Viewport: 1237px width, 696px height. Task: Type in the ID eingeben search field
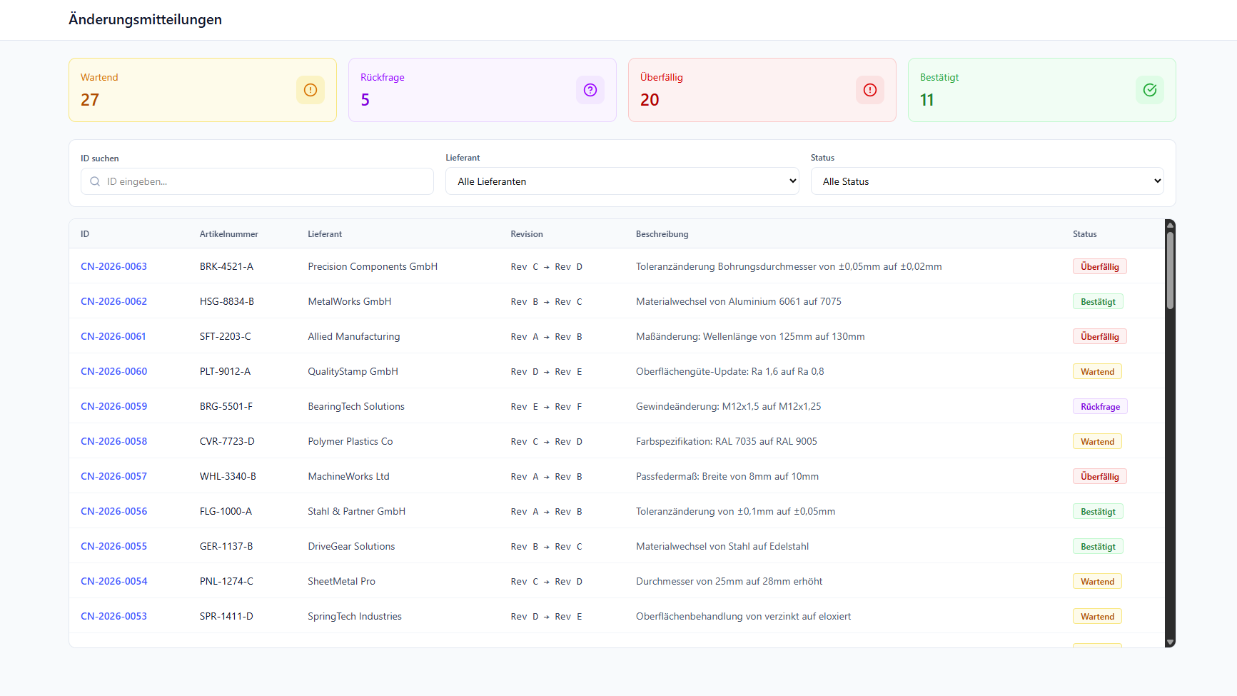(x=264, y=181)
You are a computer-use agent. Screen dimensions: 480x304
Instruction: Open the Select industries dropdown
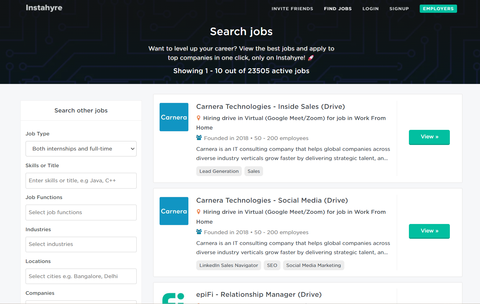click(81, 244)
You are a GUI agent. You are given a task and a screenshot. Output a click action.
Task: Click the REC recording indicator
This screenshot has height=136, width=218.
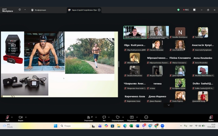pyautogui.click(x=186, y=10)
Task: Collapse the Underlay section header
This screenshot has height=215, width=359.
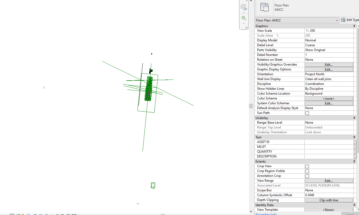Action: click(354, 118)
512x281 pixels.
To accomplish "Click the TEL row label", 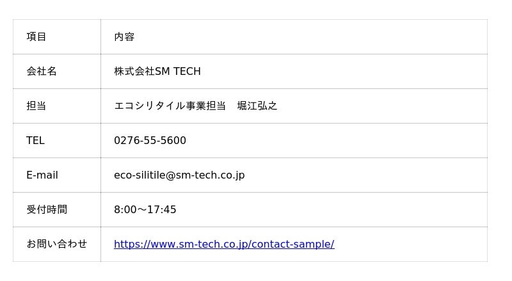I will pyautogui.click(x=35, y=141).
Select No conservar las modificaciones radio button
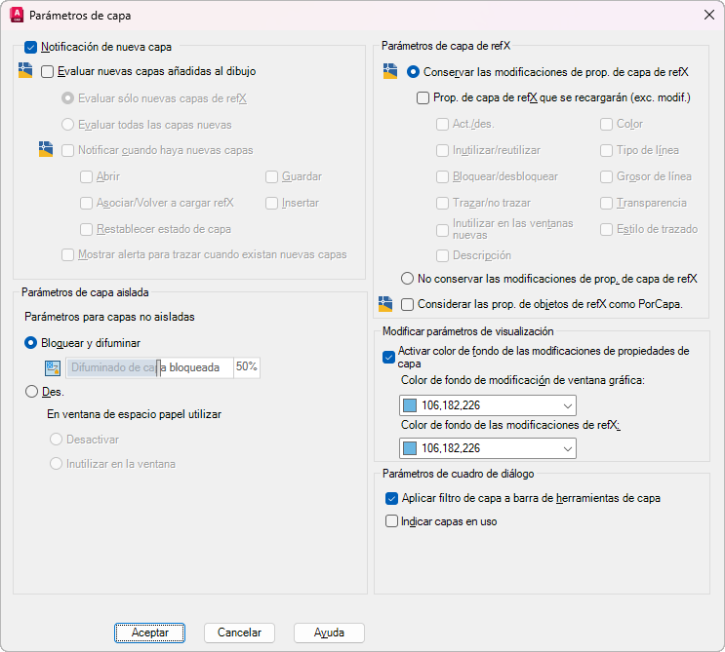The image size is (725, 652). [x=407, y=279]
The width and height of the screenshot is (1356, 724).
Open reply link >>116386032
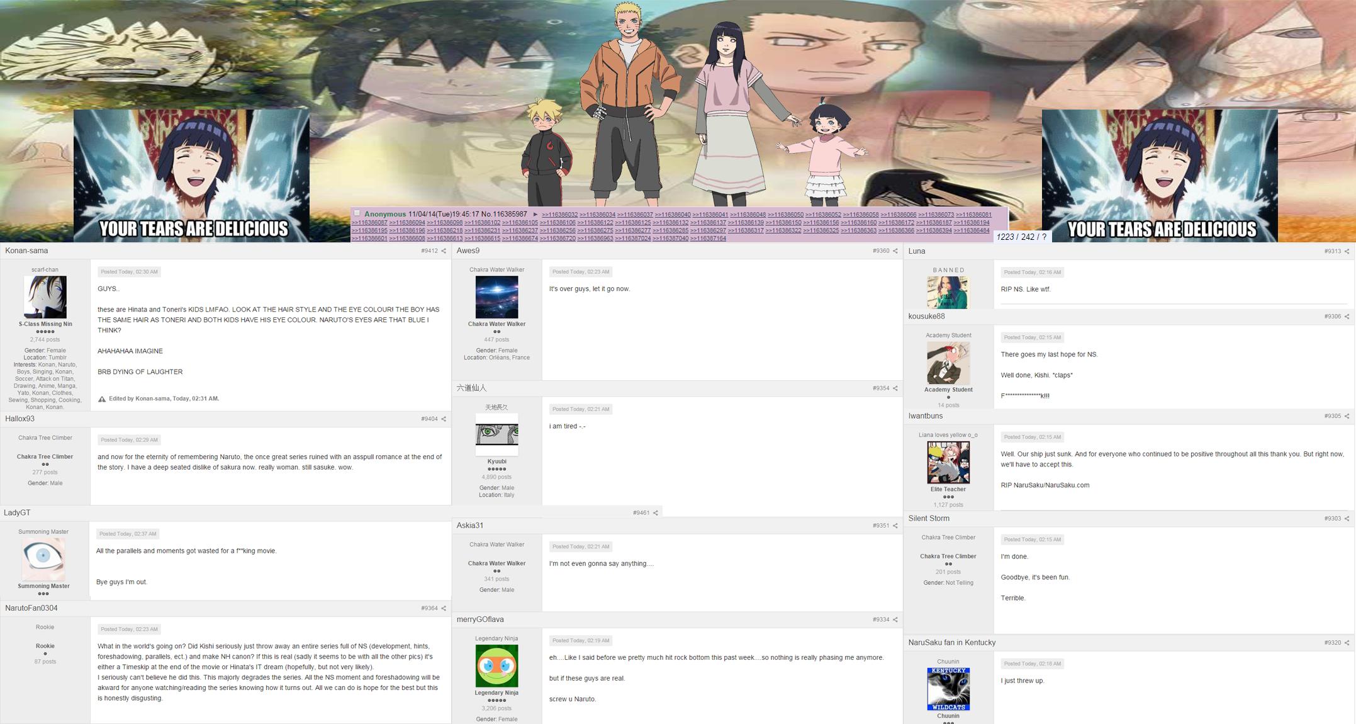pyautogui.click(x=559, y=215)
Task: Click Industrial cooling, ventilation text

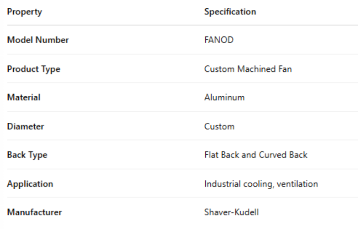Action: [261, 184]
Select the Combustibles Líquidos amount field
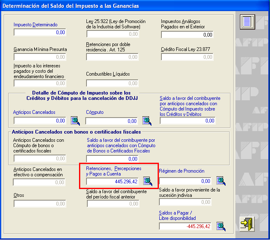Image resolution: width=270 pixels, height=240 pixels. pyautogui.click(x=112, y=83)
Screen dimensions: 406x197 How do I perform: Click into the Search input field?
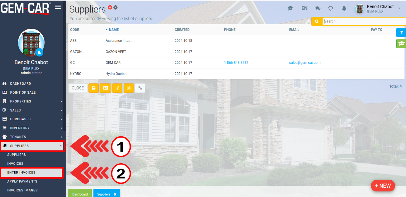[363, 21]
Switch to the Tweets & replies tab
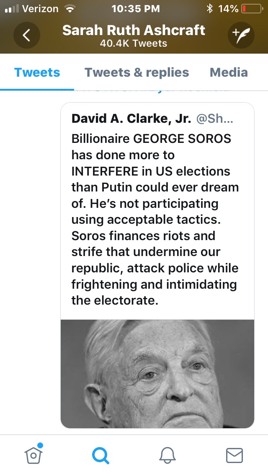 click(137, 72)
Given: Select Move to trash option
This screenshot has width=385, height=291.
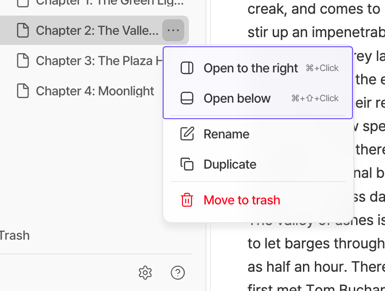Looking at the screenshot, I should [258, 200].
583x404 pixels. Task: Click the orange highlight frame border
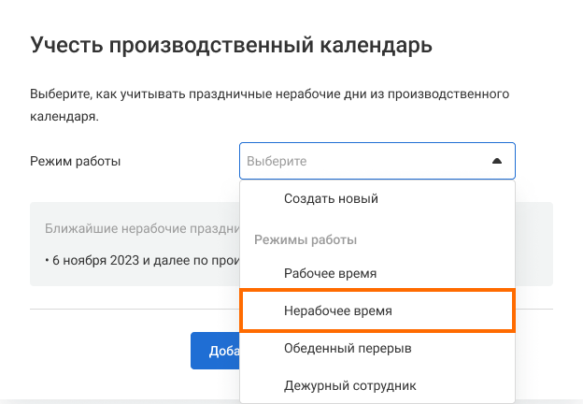click(x=377, y=291)
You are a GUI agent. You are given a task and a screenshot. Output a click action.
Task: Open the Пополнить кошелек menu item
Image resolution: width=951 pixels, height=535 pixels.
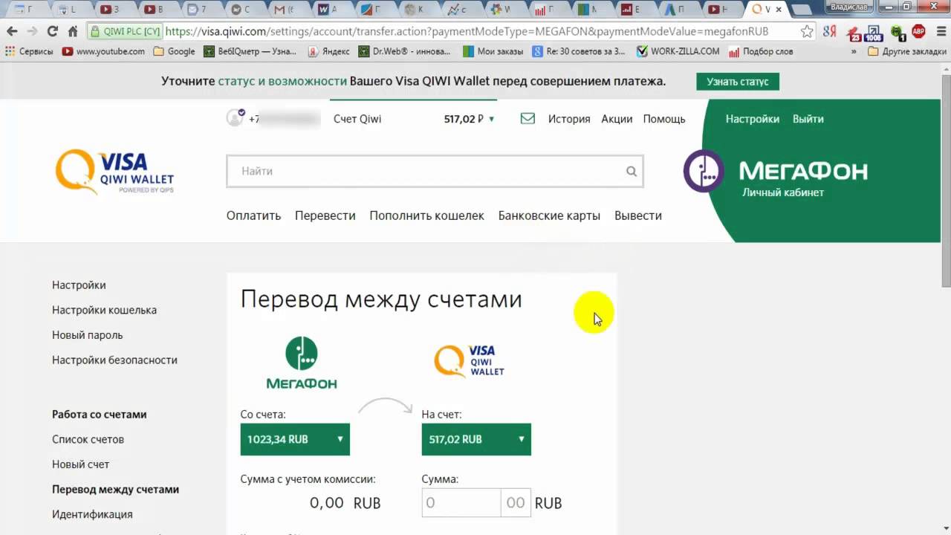pos(426,215)
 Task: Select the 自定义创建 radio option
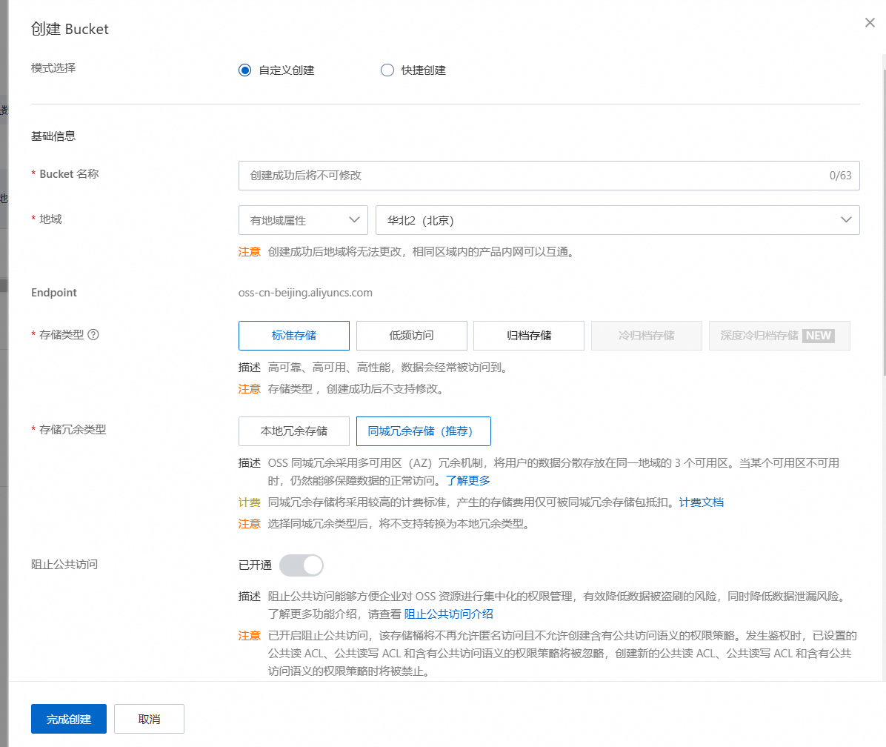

+===+

▸ **YOUR GOAL**: Reproduce the data above word for word, from the line containing "583x404 pixels. Task: Click" through the end of the data, including both ends. Leave the pictures out of your answer.

▸ **OUTPUT OF THE EXERCISE**:
583x404 pixels. Task: Click the orange highlight frame border
click(x=377, y=291)
You are a GUI agent. You are given a task and a screenshot. Output a click action.
Task: Open the Пополнить кошелек menu item
Image resolution: width=951 pixels, height=535 pixels.
pos(426,215)
 Task: Select the 自定义创建 radio option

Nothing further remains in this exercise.